A MULHER DA CADEIRA AO LADO

Não sei por que escolheram um dia de verão para se casarem. Não suporto esse calor! Esse teto de lona branca não serve para nada. Casamento no campo! Só porque a mãe da noiva achava que seria elegante! Eu não gosto de calor e não gosto de estar sentada nessa mesa no meio da grama. Esse leque que me emprestaram é feio, sem graça! Que alguém me traga meu leque espanhol! E que alguém me sirva um refresco sem açúcar, água mineral, ou qualquer coisa que tenha nesse casamento porque minha diabete está nas nuvens. Carne, churrasco! Só podia ser idéia do pai dessa noiva de matar um boi e um porco para este casamento.

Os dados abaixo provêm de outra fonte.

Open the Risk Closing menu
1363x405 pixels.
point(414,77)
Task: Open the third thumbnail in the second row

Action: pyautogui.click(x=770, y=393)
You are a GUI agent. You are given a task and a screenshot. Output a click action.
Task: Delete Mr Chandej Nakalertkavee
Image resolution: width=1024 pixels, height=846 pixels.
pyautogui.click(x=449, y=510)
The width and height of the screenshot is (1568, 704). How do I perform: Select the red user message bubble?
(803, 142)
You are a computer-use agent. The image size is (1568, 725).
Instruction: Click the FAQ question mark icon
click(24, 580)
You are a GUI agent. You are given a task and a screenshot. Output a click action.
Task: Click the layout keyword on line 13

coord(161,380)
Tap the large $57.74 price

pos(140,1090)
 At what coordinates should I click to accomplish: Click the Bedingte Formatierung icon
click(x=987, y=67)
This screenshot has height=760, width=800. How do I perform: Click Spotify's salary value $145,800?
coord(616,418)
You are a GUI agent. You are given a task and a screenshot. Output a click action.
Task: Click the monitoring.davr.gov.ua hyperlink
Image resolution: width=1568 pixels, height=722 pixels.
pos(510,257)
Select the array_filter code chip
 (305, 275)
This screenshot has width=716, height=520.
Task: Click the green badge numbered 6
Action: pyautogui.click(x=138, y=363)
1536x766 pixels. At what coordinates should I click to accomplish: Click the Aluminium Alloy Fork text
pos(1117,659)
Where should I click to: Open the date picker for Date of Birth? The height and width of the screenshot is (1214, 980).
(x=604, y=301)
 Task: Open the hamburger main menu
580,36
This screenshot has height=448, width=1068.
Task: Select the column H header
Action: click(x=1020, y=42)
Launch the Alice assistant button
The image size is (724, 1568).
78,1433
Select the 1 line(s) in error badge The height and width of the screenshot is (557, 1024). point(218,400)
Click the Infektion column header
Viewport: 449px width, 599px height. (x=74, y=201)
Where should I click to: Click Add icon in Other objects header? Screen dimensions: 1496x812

Quem pode comer churrasco? Eles poderão, mas eu não! Com essa dentadura não posso. Eu gosto de sopa de galinha. Galinha! Não como essas noras que eu tenho que além de terem roubado meus outros filhos não são capazes de matar uma galinha. Vão e compram frango no armazém. Onde já se viu? Comprar frango com tanta galinha no meu galinheiro? Casamento! Para que convidaram tanta gente? Com os noivos e os padrinhos era mais que suficiente. Essa daí, de vestido de noiva, é outra que não sabe nem cozinhar uma galinha. O noivo é meu caçula. Estávamos bem, nós dois, sozinhos...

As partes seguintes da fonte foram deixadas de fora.